The complaint charged management with “systematic discrimination.” Povich wrote a book about her experience called The Good Girls Revolt, which became an Amazon original series released in October.
The show follows the lives of female research assistants in a fictional newsroom for News of the Week, modeled after Newsweek. It explores the inevitable intersection of professional and sexual freedom.
Scenes of sass and frustration take place in the late 1960s and early 1970s against the backdrop of Woodstock and the rise of the Black Panther Party. Not only does the show focus on the lawsuit, but it discusses progressive mindsets of the time when characters such as Patti Robinson, a fiery, impulsive researcher played by Genevieve Angelson, calls out racist fallacies in a reporter’s story.

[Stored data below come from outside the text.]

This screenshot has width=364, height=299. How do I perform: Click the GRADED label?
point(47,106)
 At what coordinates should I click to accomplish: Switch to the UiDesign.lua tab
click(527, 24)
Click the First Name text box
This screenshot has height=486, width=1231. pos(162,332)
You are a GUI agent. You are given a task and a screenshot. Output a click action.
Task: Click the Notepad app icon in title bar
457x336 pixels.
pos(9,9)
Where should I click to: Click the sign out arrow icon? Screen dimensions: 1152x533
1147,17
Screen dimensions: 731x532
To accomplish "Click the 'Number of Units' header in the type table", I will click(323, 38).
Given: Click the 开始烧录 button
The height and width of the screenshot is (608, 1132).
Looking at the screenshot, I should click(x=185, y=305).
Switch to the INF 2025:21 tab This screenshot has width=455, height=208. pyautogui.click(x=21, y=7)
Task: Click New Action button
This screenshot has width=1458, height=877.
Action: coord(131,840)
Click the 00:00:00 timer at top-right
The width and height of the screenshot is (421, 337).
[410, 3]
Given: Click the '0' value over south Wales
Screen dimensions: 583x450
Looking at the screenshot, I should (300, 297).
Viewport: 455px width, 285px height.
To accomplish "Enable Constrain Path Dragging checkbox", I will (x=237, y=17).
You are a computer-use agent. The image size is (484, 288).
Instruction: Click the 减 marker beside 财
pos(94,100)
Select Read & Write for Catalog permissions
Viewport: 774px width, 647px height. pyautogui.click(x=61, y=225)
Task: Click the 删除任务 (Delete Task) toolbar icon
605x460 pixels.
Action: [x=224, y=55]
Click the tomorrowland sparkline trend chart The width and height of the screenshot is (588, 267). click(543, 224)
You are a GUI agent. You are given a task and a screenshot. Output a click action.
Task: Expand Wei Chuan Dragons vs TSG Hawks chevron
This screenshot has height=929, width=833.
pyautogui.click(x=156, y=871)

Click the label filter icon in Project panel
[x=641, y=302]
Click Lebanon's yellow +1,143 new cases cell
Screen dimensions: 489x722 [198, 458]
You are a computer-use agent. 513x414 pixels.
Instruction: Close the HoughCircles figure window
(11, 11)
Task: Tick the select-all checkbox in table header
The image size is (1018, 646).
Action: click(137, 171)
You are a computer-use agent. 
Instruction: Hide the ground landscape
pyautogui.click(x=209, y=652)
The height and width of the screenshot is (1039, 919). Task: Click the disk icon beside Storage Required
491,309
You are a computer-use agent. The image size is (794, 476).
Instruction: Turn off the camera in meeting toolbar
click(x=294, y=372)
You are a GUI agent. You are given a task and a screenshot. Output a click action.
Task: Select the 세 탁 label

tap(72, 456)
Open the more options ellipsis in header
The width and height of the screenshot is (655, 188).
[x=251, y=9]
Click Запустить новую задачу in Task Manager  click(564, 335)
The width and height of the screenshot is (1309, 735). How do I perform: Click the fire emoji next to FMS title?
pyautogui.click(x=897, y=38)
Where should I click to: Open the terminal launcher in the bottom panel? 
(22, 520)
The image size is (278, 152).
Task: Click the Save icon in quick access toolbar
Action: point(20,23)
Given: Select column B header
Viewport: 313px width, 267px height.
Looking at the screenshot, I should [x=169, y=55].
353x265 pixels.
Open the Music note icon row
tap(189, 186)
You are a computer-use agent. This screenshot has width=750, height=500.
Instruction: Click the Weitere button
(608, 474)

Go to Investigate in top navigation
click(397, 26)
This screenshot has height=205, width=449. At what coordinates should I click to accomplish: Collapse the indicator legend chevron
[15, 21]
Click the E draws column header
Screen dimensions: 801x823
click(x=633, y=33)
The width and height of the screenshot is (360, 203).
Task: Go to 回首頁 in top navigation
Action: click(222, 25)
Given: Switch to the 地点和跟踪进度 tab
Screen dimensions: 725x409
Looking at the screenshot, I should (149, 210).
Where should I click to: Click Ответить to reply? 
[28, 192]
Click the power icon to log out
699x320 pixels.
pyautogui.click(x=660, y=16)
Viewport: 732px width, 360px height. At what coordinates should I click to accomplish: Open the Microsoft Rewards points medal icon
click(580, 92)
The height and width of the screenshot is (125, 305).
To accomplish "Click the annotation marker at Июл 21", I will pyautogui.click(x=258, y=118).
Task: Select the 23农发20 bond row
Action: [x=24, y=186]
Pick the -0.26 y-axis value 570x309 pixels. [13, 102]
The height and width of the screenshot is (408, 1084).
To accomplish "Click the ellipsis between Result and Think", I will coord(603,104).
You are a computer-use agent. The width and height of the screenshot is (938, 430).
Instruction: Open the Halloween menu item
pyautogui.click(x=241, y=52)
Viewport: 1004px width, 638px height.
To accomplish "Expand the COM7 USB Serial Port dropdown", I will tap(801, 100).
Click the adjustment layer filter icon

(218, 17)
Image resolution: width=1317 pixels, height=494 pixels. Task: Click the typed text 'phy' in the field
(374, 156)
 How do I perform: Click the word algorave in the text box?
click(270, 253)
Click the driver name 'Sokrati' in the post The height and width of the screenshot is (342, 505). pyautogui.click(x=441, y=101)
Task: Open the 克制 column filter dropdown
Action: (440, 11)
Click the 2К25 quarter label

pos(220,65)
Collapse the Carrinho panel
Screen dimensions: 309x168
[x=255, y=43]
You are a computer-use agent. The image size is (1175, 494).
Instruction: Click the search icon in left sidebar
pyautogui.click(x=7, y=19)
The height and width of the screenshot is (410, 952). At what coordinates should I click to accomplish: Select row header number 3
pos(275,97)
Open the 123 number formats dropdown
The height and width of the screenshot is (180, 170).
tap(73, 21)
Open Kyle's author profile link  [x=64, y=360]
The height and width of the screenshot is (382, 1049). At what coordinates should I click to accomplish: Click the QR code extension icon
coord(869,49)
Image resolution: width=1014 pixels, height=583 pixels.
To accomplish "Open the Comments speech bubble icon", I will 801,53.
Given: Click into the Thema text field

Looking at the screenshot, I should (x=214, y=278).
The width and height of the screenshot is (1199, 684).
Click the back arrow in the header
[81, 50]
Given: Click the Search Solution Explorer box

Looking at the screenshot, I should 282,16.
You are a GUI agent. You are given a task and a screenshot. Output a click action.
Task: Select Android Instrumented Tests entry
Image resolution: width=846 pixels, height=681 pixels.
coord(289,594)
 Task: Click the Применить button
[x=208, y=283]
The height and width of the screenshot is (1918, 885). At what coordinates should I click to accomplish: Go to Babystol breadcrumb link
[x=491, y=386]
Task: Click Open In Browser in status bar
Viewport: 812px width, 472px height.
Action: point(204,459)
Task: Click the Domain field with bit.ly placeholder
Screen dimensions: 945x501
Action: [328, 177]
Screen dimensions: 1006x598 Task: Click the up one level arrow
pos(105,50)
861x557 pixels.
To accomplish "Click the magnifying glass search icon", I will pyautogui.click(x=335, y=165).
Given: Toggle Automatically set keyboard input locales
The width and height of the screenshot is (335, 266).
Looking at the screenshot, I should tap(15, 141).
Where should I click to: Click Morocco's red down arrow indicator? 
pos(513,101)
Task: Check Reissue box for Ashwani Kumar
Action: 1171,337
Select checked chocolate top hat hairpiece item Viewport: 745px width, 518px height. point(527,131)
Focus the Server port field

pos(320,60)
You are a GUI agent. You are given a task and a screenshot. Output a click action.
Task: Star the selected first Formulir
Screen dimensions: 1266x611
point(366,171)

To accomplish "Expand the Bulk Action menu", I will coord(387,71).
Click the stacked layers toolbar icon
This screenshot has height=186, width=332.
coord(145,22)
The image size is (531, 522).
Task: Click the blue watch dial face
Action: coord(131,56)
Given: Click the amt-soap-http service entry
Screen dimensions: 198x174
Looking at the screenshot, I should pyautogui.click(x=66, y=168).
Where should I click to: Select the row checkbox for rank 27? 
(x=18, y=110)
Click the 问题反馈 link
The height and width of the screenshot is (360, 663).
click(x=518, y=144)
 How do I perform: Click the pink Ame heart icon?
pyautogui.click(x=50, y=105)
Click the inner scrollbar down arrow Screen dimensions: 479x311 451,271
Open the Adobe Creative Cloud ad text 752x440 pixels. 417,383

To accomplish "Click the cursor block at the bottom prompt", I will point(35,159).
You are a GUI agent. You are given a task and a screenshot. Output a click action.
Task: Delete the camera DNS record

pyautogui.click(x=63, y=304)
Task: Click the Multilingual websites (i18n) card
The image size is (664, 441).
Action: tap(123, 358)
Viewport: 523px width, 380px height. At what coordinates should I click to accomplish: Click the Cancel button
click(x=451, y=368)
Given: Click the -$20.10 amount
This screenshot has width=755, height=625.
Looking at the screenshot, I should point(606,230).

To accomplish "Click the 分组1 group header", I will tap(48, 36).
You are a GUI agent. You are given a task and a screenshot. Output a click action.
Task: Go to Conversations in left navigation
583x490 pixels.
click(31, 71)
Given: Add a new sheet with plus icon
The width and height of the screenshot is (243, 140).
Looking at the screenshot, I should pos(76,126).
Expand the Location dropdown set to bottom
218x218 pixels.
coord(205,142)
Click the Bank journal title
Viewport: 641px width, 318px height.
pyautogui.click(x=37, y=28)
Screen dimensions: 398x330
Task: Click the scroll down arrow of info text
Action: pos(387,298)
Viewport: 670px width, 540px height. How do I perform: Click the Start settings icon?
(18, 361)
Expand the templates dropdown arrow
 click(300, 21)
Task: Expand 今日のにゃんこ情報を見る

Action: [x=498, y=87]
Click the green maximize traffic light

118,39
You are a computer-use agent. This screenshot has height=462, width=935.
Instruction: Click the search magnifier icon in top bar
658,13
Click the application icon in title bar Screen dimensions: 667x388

Perhaps the most gripping part of the show is that it ties sexual liberation with career success and is reminiscent of the Vagina Workshop monologue from Eve Ensler’s production The Vagina Monologues. The women in the show go through rounds of sexual exploration from looking at their vaginas with hand mirrors to expressing solidarity when Cindy Reston, played by Erin Darke, discovers her husband has punctured her diaphragm in an attempt to impregnate her.
These conflicts breathe life into the fact that reaching equality is just as important at home as it is in the office.
Characters are reminiscent of today’s newsroom characters such as Lynsey Addario, a war photographer who covered conflicts in Iraq and Afghanistan, the Darfur genocide, violence against women in the Congo and beyond. She survived kidnapping by pro-Gadhafi forces while documenting the Libyan civil war. Her memoir It’s What I Do calls into question a balance of love and a passion for her dangerous profession.
Addario notes that in documenting war and in being a mother, she has created two different realities for herself, but that having a child has expanded her empathy and broadened her work. It is stories such as these that make the show relevant today, because it displays the importance of lawsuits that pave the way for women to participate in every aspect of the newsroom.
The show follows the rapid and necessary radicalization of women who recover from believing they should do what men want them to do and being valued in the newsroom and in the home.
An inspiring story, Good Girls Revolt is feel-good show that underestimates the complexities of the grueling work that must have happened to begin this lawsuit.
The show creates characters whose successes are entertaining. After watching the news when anchors such as Geraldo Rivera of Fox starts sentences with statements such as “not to be sexist, but …” the women’s triumphs are satisfying, though formulaic.
Fifty-nine percent of the bylines in The Washington Post are male, along with 69 percent of those in The New York Times. Povich’s story is scintillating and relevant, but the show, while sexy and entertaining, lacks complexity.